It’s not a new idea to me that patients sometimes balk as treatments they have never heard of or don’t believe in.
I saw a patient just a few days ago with clear pelvic floor spasm. It is unusual for me to see someone with this as their only problem. But really, she had absolutely nothing else that was identifiable at the time of the visit.
So, I explained to her her the nature of the abnormality, the possibility of progression and of the difficulty of treating this problem. I had recommended physical therapy to her as the main modality of initial treatment. I took several attempts but I was finally able to explain to her that just like any other muscle in your body, the muscles of the pelvic floor can become spastic for a variety of reasons. She finally agreed to give it a try. I reassured her that all the physical therapists we use are experts in the pelvic floor and very experienced.
Most of the time when there is pelvic floor dysfunction it is secondary to another problem. That other problem may be a persistent problem such as endometriosis or an acute problem that has already been resolved such as a urinary tract infection. In either case, the pelvic floor muscles are acting to protect the underlying tissue from a perceived injury (as they would do with a broken bone for example). This spasm can long outlast the initial injury and become a chronic problem independent of the initial injury.
I have been recommending pelvic floor physical therapy to patients with many different types of underlying pelvic pain problems. This is often a critical adjunctive therapy (and sometimes the primary therapy) used to help patients improve their overall pain picture and improve their quality of life.
I hope this helps to better explain the need for physical therapy for certain pelvic pain conditions.

§ DATA SHOWN
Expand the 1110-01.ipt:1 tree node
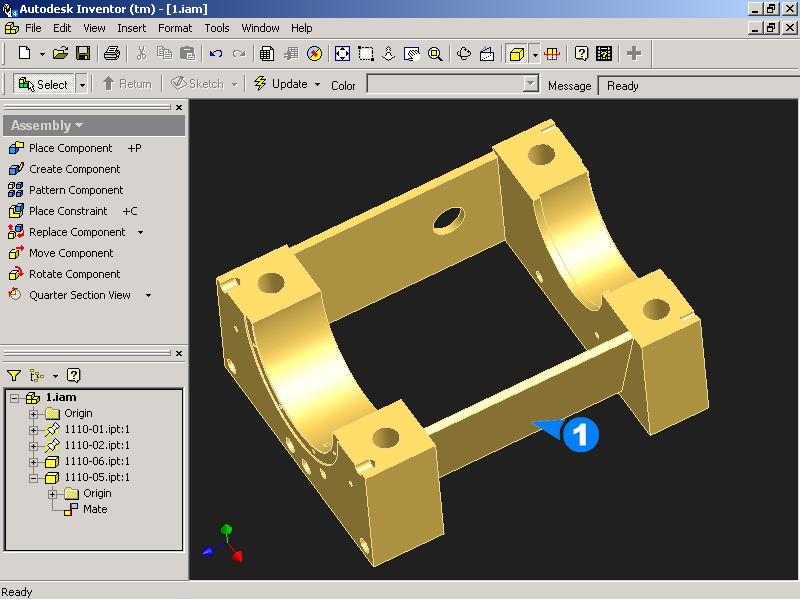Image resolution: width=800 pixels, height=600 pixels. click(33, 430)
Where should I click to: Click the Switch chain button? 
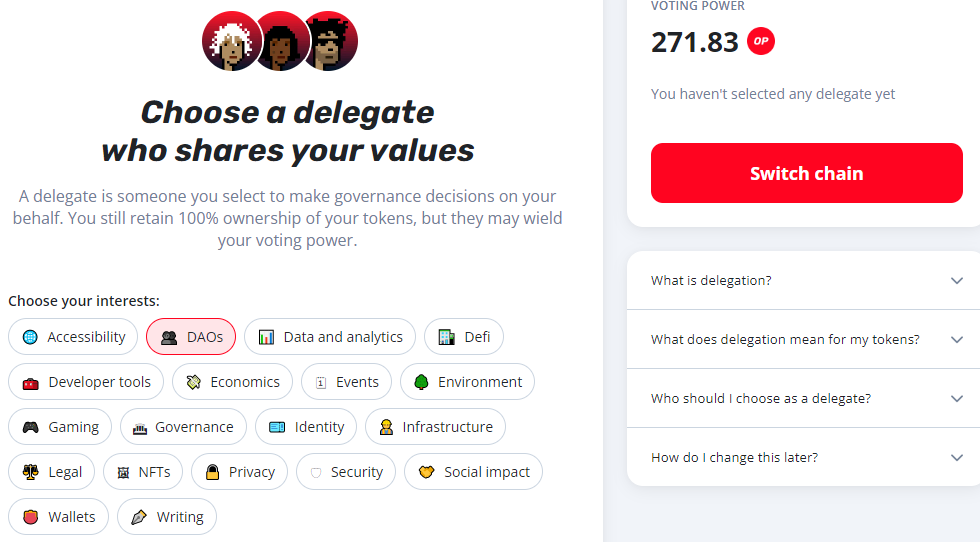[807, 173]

§ QUESTIONS
a) In the text on pelvic floor spasm, what did the writer recommend to the patient as the main modality of initial treatment?
b) In the text on pelvic floor spasm, what things did the writer explain to the patient in the sentence that begins "So, I explained to her"? List them all.
You can answer from the text on pelvic floor spasm alone, without the material.

§ RESPONSES TO THE TASKS
a) Physical therapy.

b)
- The nature of the abnormality
- The possibility of progression
- The difficulty of treating this problem